The solution works quickly to adjust its expectations following a persistent traffic shift. Broadly, here’s the expected adjustment timeline:

0–1 days after: The solution views the change as anomalous behavior and will likely alert.
2–6 days after: The solution adjusts its boundaries, meaning it should no longer alert, but it has not yet fully learned the new expected traffic value.
7+ days after: The solution has successfully learned the new traffic pattern, and monitoring generally returns to normal.

The solution maintains some memory of the prior traffic patterns for up to three weeks, so you may occasionally see areas of less certainty during that period, though this should be rare.

How does the solution handle holidays?

The feature attempts to avoid unnecessary alerts during holidays. It uses a list of US federal holidays, along with significant additions like Good Friday and Easter.

The solution applies a separate "holiday behavior" model not just on the holiday itself, but also on business days immediately preceding or following it (e.g., the Friday after July 4th or the day before Christmas Eve).

During days treated with holiday behavior, the solution assumes that traffic volume will be much lower than normal, but the underlying traffic pattern will remain the same.

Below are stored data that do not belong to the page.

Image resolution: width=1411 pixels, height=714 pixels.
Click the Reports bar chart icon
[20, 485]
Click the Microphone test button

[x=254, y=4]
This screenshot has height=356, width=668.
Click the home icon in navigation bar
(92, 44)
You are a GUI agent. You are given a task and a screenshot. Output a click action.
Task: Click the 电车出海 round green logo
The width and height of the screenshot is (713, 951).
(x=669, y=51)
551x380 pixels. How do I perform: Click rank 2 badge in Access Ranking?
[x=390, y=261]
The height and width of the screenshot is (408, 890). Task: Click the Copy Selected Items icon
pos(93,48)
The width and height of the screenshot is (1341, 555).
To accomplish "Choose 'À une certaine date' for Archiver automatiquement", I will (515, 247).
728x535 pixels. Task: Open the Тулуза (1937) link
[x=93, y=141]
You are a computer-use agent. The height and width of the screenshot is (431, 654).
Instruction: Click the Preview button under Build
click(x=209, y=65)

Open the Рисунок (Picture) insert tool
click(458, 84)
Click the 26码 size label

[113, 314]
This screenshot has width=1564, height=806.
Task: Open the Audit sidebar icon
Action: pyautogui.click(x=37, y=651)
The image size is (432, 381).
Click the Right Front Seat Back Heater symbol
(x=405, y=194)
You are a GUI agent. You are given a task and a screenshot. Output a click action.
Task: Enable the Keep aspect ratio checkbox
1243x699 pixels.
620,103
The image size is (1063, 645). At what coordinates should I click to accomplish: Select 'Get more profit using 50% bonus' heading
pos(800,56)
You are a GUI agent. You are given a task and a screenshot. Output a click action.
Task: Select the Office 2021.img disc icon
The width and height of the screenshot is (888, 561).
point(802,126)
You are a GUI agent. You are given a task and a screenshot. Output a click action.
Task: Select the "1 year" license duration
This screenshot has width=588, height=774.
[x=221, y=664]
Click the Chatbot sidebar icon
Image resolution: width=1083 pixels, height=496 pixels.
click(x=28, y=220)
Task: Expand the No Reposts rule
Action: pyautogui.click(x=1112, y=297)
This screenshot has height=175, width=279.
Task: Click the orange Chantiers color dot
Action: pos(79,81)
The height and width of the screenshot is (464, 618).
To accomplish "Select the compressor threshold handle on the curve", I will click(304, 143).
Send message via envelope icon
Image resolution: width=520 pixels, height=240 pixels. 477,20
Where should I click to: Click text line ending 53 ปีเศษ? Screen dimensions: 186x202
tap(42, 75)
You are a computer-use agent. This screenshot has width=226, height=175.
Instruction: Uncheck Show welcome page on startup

The solution calculates how much the traffic is scaled down throughout the day and reduces its predictions accordingly. For example, if a customer’s traffic is 80% of its normal volume on a holiday, the solution adjusts its expectations down by 80%. If the traffic then suddenly drops by 95% or 100%, that would be far outside the expected holiday reduction, and an alert would be triggered.

What is the anomaly score?

The anomaly score is a number ranging from 0 to 100. It represents the confidence the model has that an anomaly has occurred in the monitored traffic.

How is the anomaly score determined?

The score is influenced by several significant factors:

Difference between expected and observed values: The larger the gap between the traffic volume the solution expected to see and the volume actually observed, the higher the score will be. For example, a 50% drop in call volume scores higher than a 30% drop, assuming all other factors are equal.
Duration/persistence of the issue: The score increases the longer the traffic remains outside the expected bounds. This helps ensure that issues that fail to recover quickly are detected, even if the initial difference wasn't massive.
Consistency of the traffic pattern: If the typical data pattern is highly consistent (smooth traffic curve), the scoring will be more sensitive. If the data is inherently inconsistent or erratic, the solution applies a "score penalty" because it has less confidence that an extreme-looking movement is truly an anomaly. This measure of consistency updates over time.
Traffic volume (impact): The solution is more sensitive to changes in patterns that have a higher volume of traffic. An issue impacting a large number of calls will score higher than the same percentage drop impacting a small number of calls, because the customer impact is greater the more traffic is affected.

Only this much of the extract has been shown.